Possible Sentiment Support
On the other hand, most of the recessionary conditions may already be discounted. Carl Quintanilla of CNBC reported that a recent JPMorgan survey of investors shows that a recession that begins in H2 2023 is already the consensus call.
In addition, Lisa Abramowicz at Bloomberg reported that, according to the April BoA Global Fund Manager Survey, global managers’ allocation to equities relative to bonds has dropped to its lowest level since 2009.
As well, hedge funds have built up record shorts in S&P 500 futures, which should be contrarian bullish.
On the other hand, bearish futures positioning has been no guarantee of higher stock prices. In fact, an analysis of the recent record shows that investors should bet with and not against significant long or short positions in hedge fund positions in S&P 500 futures.
The recent behavior of the VIX Index and high yield bond relative performance are also pointing to a risk-on sentiment backdrop.
Historical Templates to Consider
So where does that leave us? It’s possible that both the bulls and bears are right. A recession is probably in the cards, but most of the deterioration may have already been discounted, though European equities appear to be in a better position than the U.S.

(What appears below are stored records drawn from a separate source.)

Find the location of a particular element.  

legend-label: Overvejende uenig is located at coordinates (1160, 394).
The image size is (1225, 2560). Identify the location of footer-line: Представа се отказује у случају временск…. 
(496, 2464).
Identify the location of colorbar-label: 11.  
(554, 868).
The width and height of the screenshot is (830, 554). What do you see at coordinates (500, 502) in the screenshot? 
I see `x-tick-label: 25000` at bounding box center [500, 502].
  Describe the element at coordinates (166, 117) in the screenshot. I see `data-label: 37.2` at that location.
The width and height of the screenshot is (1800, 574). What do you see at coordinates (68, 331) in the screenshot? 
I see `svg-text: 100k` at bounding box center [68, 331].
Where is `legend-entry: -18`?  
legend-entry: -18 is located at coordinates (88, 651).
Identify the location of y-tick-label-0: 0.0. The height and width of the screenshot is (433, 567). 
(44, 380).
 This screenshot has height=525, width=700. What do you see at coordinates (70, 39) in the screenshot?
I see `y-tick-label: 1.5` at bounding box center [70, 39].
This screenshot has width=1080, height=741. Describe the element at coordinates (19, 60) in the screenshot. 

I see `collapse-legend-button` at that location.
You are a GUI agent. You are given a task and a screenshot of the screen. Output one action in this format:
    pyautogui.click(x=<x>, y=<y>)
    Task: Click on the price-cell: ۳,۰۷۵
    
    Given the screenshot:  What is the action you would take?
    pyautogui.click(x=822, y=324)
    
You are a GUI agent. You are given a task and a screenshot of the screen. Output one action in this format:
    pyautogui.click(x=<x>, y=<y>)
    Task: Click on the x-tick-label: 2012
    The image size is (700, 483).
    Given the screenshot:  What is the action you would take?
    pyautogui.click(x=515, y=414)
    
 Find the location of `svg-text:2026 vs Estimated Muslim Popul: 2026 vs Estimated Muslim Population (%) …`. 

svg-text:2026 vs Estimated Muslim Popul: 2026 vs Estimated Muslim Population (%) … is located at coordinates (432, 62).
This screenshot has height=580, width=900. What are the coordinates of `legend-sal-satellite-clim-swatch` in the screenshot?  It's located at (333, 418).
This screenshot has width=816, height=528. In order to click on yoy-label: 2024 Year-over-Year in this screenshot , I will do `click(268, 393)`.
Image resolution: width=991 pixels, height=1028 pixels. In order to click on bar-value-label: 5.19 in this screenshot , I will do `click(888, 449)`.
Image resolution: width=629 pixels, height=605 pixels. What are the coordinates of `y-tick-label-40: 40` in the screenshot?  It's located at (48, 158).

Fast forward to 2023. The Fed and other major central banks were near the end of their tightening cycles when they were hit with a banking crisis, which was sparked by the failure of Silicon Valley Bank but spread to the systemically important Credit Suisse. The crisis passed and the banking system appears to have stabilized, but valuations are still challenging. The S&P 500 trades at a forward P/E of 18.2, which is elevated by historical standards especially in light of continuing negative earnings revisions that put upward pressure on the P/E ratio.